▶ **EXERCISE GOAL**
Each entry must come back word for word; drop the images as you go.

= Beginning of Section =

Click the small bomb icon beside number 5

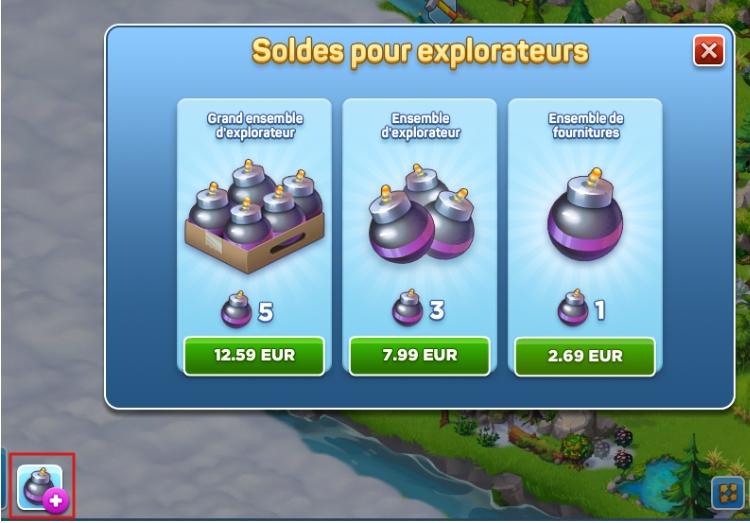236,310
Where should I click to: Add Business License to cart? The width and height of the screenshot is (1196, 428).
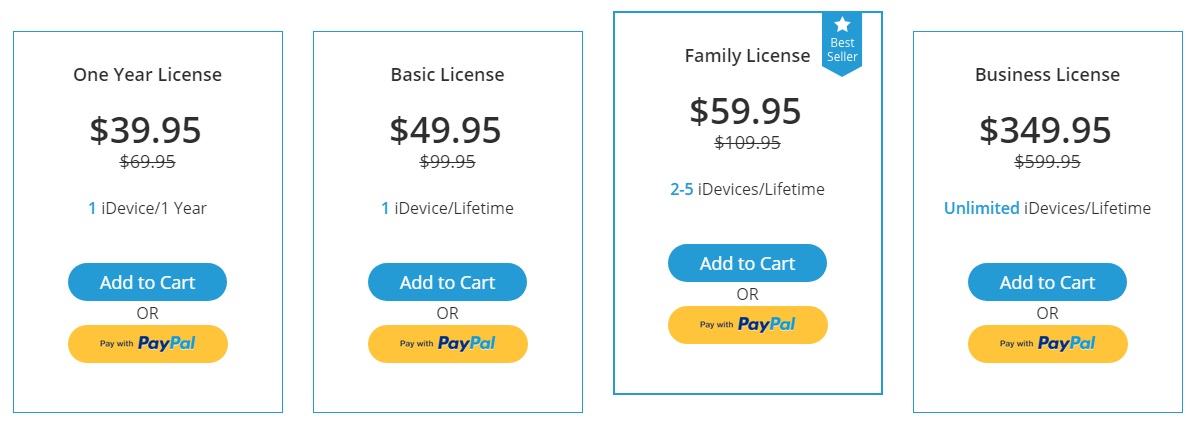pyautogui.click(x=1047, y=282)
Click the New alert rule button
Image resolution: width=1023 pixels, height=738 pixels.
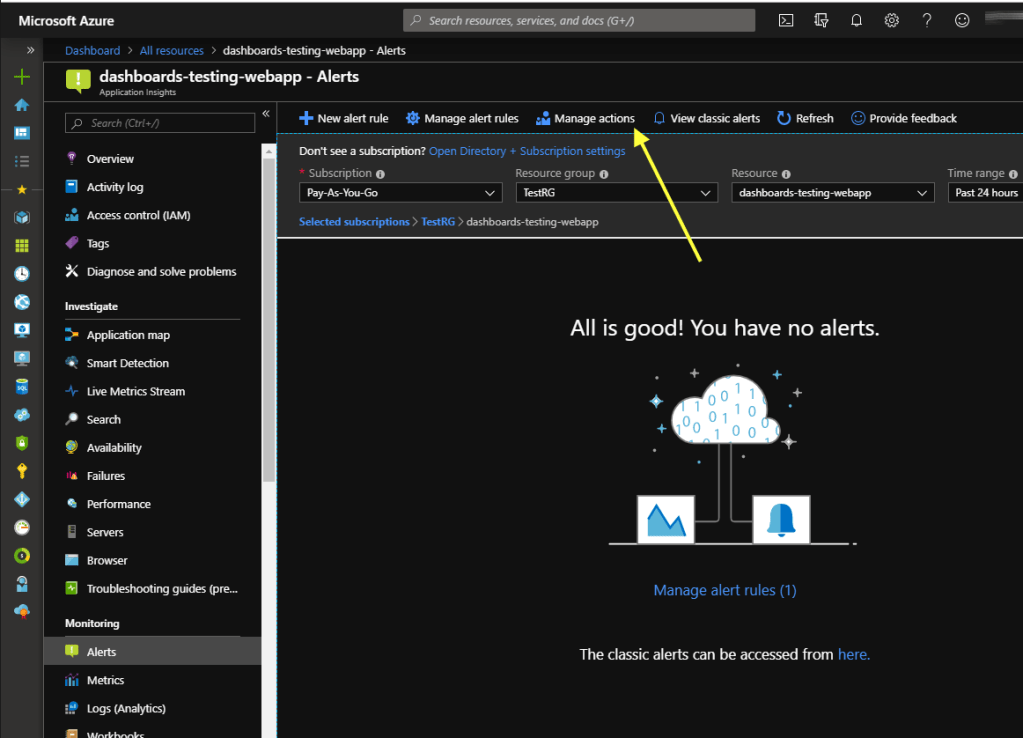pos(344,118)
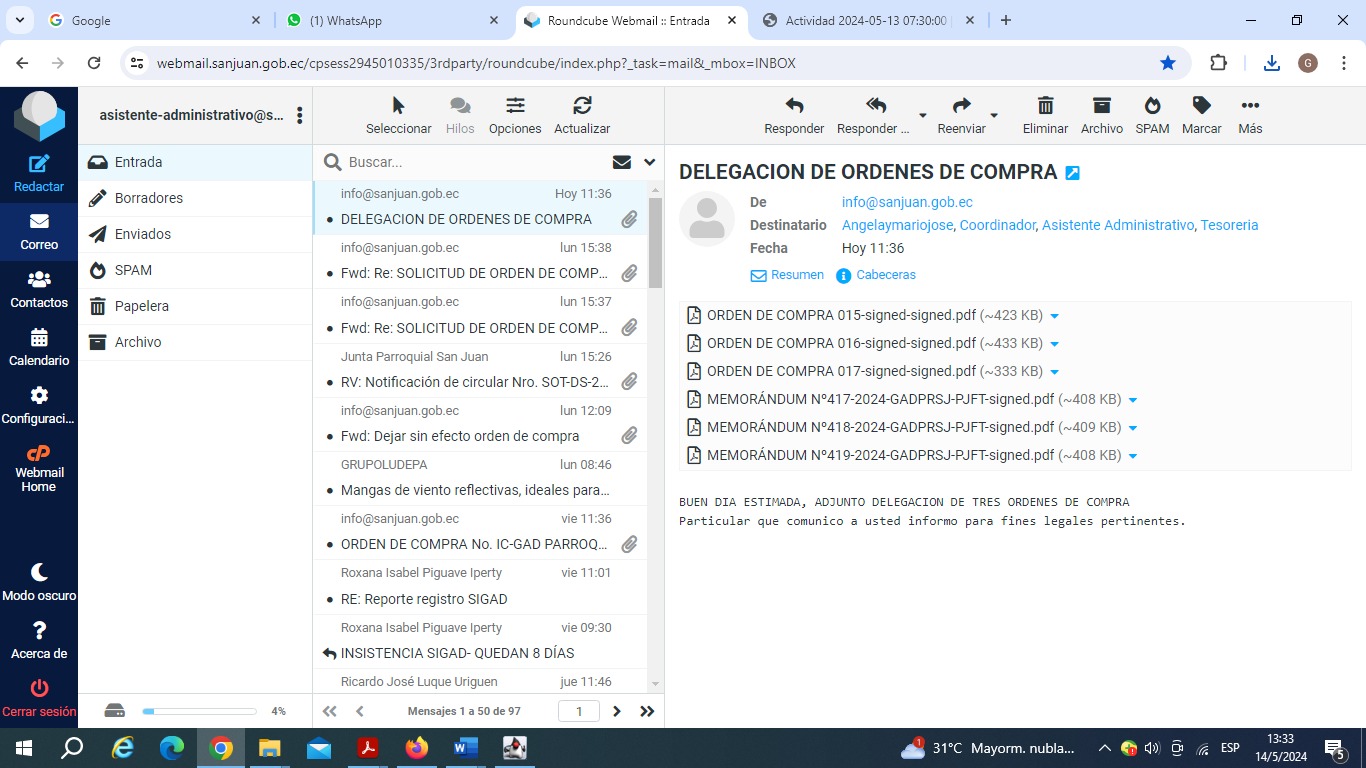Image resolution: width=1366 pixels, height=768 pixels.
Task: Click the Cabeceras headers link
Action: click(885, 275)
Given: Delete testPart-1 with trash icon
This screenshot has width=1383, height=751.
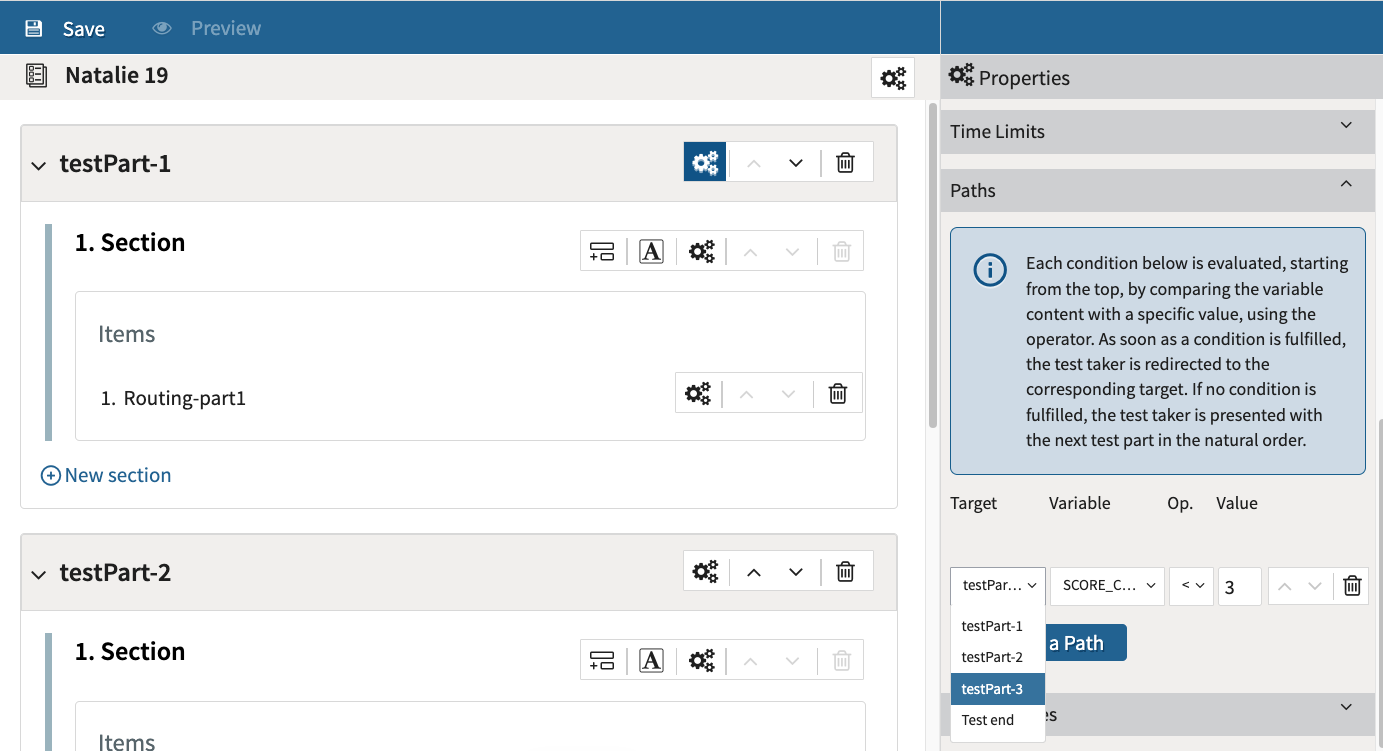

= End of Section =

▶ **RESPONSE TO THIS EXERCISE**
Click the small bomb icon beside number 5

236,310
Where should I click to: Add Business License to cart? The width and height of the screenshot is (1196, 428).
pyautogui.click(x=1047, y=282)
Click the New alert rule button
Image resolution: width=1023 pixels, height=738 pixels.
pos(344,118)
Image resolution: width=1366 pixels, height=768 pixels.
Task: Click the Cabeceras headers link
Action: click(885, 275)
Given: Delete testPart-1 with trash icon
This screenshot has width=1383, height=751.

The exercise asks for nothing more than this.